* _The data_:
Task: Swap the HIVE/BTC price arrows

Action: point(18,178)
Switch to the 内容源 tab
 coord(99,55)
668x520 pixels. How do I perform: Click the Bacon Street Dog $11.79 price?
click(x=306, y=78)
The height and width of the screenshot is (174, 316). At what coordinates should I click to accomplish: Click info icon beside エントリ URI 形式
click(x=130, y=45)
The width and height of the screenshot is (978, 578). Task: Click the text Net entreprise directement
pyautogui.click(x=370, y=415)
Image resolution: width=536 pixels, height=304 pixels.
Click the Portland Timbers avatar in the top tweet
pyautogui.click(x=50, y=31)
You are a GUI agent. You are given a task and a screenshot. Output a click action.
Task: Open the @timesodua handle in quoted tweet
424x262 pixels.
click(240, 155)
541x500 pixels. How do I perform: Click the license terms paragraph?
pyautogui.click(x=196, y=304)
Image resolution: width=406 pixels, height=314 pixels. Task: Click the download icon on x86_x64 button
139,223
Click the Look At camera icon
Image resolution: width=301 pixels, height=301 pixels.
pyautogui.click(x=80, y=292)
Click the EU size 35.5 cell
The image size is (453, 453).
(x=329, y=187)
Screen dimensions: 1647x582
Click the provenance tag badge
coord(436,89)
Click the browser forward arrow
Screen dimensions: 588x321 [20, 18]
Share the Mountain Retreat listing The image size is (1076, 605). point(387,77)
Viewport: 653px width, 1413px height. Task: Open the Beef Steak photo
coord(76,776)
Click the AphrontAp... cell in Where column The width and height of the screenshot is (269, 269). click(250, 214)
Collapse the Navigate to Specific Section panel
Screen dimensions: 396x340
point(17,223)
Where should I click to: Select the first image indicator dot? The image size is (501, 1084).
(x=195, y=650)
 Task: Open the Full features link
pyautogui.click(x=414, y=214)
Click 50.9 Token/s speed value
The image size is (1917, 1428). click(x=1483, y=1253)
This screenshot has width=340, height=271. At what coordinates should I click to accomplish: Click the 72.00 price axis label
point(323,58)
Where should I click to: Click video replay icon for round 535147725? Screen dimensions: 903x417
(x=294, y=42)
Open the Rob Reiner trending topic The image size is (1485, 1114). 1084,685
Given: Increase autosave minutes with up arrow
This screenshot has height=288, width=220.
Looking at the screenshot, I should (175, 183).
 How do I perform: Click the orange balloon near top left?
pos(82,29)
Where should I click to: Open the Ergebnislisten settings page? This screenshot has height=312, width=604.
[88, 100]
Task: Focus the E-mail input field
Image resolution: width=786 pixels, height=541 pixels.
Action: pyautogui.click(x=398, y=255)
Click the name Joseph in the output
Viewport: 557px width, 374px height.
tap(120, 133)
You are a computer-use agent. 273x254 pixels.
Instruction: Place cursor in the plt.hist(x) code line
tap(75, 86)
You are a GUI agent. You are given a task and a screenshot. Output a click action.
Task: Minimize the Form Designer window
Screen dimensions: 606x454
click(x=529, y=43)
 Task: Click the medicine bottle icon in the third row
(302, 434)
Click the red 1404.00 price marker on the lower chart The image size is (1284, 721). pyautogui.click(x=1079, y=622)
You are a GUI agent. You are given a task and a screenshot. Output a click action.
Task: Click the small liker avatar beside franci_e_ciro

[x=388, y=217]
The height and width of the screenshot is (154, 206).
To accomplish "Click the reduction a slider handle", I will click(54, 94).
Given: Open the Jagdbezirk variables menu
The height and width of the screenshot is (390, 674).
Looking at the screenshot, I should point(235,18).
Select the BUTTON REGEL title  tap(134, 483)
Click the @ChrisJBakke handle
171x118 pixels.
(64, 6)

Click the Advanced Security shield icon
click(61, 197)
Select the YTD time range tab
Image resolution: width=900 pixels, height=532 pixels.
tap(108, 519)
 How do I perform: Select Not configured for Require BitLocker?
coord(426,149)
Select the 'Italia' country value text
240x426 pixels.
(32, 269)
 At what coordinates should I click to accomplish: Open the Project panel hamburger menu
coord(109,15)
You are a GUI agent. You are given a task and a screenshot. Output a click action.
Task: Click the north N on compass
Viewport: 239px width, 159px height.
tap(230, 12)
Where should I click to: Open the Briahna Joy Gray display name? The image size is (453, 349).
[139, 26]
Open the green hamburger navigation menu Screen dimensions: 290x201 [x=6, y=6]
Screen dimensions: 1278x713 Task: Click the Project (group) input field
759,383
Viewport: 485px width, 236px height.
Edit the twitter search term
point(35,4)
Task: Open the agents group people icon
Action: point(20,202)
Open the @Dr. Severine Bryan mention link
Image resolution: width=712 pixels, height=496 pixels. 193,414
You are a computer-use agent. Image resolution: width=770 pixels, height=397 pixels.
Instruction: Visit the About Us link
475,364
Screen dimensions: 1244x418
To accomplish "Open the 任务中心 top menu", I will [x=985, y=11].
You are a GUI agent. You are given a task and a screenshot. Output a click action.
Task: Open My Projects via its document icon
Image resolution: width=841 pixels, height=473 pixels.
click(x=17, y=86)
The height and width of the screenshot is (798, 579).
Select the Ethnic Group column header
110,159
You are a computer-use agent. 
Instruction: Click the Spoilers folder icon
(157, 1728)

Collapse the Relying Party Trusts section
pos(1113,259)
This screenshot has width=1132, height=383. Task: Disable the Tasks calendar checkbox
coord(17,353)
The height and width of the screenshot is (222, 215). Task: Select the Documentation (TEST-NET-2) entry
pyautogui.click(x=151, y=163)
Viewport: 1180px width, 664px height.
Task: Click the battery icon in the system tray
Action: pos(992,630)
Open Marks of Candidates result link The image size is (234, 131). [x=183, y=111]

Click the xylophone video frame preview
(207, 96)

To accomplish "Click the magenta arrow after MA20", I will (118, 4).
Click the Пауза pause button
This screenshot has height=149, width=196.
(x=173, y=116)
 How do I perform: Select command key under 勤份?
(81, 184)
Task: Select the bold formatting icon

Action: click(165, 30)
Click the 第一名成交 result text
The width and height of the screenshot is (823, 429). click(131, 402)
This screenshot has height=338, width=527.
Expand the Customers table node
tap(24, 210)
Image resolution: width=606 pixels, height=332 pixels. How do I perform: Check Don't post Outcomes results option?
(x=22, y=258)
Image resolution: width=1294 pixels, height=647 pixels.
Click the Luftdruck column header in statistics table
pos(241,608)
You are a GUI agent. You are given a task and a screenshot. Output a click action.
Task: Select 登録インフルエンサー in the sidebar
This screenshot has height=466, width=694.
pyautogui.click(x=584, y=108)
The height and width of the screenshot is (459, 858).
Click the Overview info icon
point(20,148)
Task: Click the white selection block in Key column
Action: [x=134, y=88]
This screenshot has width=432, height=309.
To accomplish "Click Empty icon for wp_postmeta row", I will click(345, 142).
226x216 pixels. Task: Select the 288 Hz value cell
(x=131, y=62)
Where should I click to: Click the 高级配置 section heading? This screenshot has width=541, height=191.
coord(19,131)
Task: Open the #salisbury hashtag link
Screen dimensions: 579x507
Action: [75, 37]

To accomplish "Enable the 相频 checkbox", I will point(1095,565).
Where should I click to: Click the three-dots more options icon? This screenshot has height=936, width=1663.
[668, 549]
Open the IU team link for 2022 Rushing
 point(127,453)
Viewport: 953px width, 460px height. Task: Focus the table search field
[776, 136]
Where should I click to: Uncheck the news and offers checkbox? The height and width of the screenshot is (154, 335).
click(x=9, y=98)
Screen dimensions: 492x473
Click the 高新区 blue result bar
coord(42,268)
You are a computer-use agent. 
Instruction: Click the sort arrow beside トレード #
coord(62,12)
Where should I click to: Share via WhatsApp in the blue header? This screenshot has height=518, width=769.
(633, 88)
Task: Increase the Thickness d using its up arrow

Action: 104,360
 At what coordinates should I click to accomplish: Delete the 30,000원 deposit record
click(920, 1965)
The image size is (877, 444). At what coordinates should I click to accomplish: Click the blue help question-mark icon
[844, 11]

* _Exercise details_:
What lines of the material above hold the string "handle"? Please copy them.

* _Result of the exercise_:
Task: Open the @timesodua handle in quoted tweet
To accomplish "Click the reduction a slider handle", I will click(54, 94).
Click the @ChrisJBakke handle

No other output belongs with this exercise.